People v. Fraser

704 N.Y.S.2d 426 | N.Y. App. Div. | 2000

OPINION OF THE COURT

Pigott, Jr., J.

Defendant appeals from a judgment convicting him, upon a *107jury verdict, of two counts of possessing a sexual performance by a child (Penal Law § 263.16). Defendant contends that a visual image stored in a computer hard drive is not a “photograph” within the meaning of Penal Law § 263.00 (4), and that County Court erred in denying his requests to charge the affirmative defense set forth in Penal Law § 235.15 (1) and the justification defense set forth in Penal Law § 15.20 (2) (a). The judgment should be affirmed.

> Stored rows
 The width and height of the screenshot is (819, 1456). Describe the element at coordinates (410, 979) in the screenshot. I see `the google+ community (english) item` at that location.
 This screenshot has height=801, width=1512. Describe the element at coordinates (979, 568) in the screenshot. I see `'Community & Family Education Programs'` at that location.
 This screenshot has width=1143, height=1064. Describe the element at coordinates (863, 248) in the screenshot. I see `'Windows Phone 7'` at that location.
--
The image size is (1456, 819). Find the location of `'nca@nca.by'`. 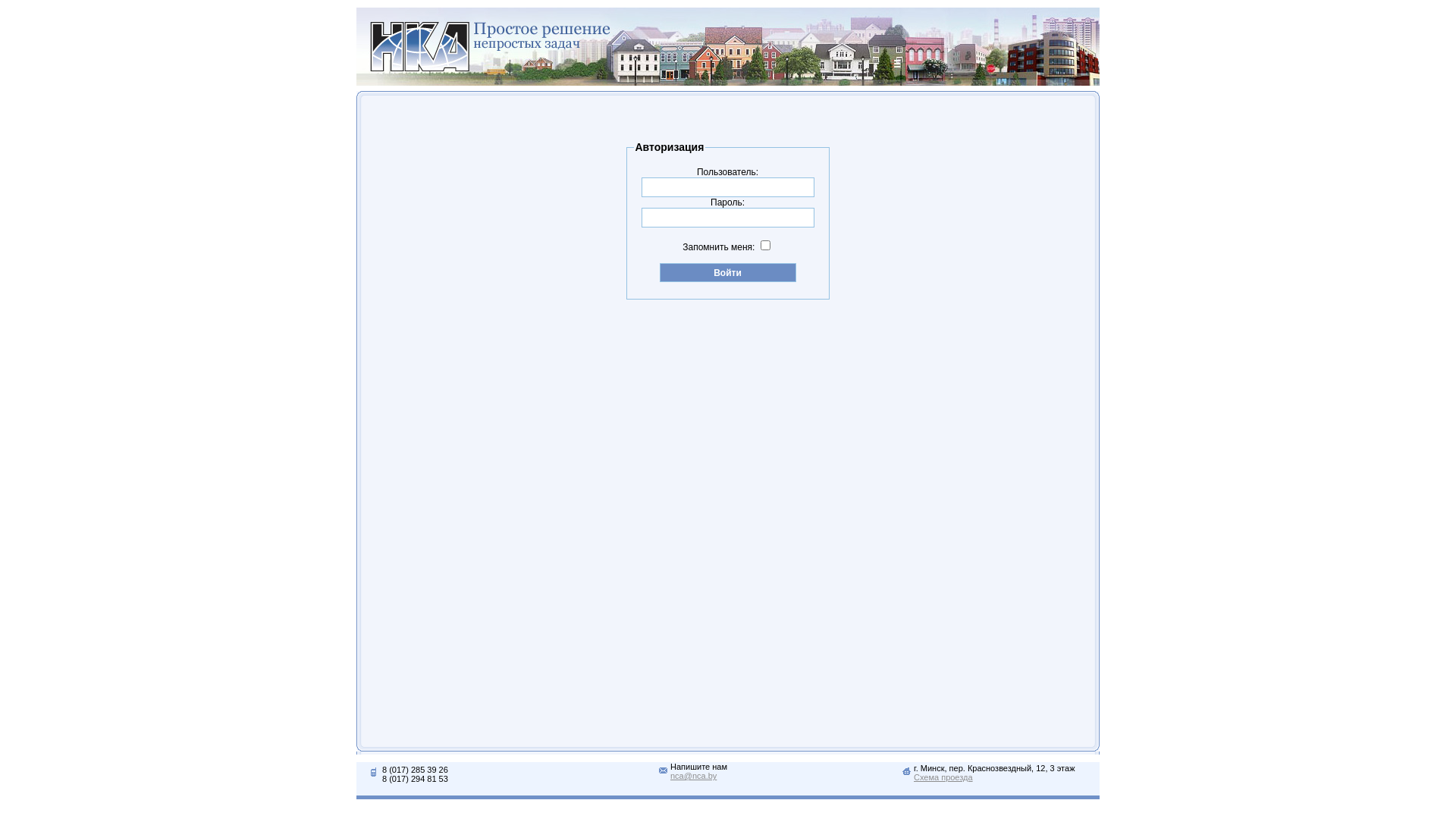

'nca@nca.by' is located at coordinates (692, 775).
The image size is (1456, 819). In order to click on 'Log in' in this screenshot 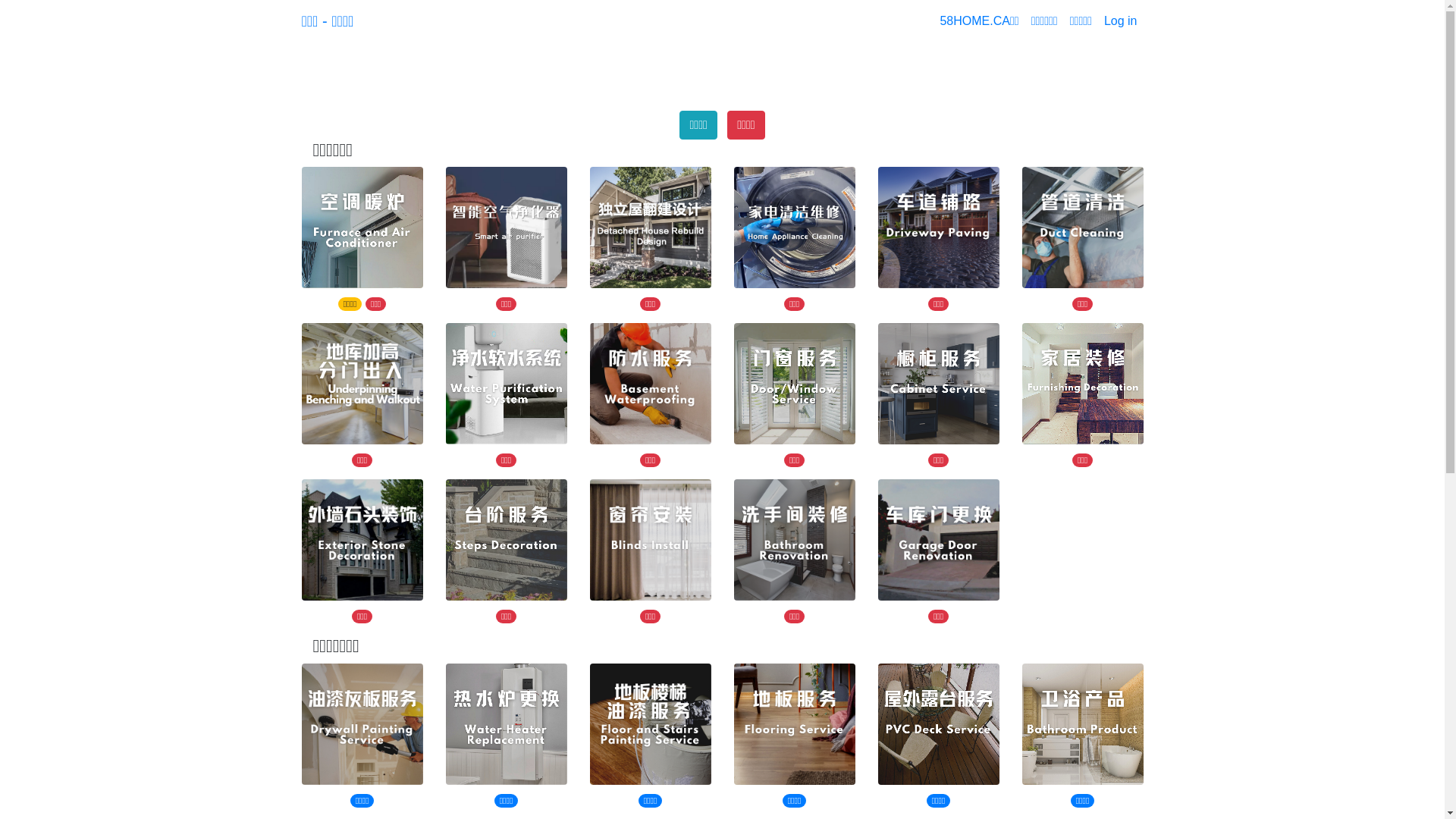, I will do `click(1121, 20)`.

> Required actions
1) In the court opinion, retype the part that opens with the words containing "704 N.Y.S.2d 426" and closes with "should be affirmed.".
2) According to the court opinion, what should be done with the judgment?
3) List every Penal Law section cited in the court opinion.

> Final answers
1)
704 N.Y.S.2d 426 | N.Y. App. Div. | 2000

OPINION OF THE COURT

Pigott, Jr., J.

Defendant appeals from a judgment convicting him, upon a *107jury verdict, of two counts of possessing a sexual performance by a child (Penal Law § 263.16). Defendant contends that a visual image stored in a computer hard drive is not a “photograph” within the meaning of Penal Law § 263.00 (4), and that County Court erred in denying his requests to charge the affirmative defense set forth in Penal Law § 235.15 (1) and the justification defense set forth in Penal Law § 15.20 (2) (a). The judgment should be affirmed.

2) The judgment should be affirmed.

3)
- Penal Law § 263.16
- Penal Law § 263.00 (4)
- Penal Law § 235.15 (1)
- Penal Law § 15.20 (2) (a)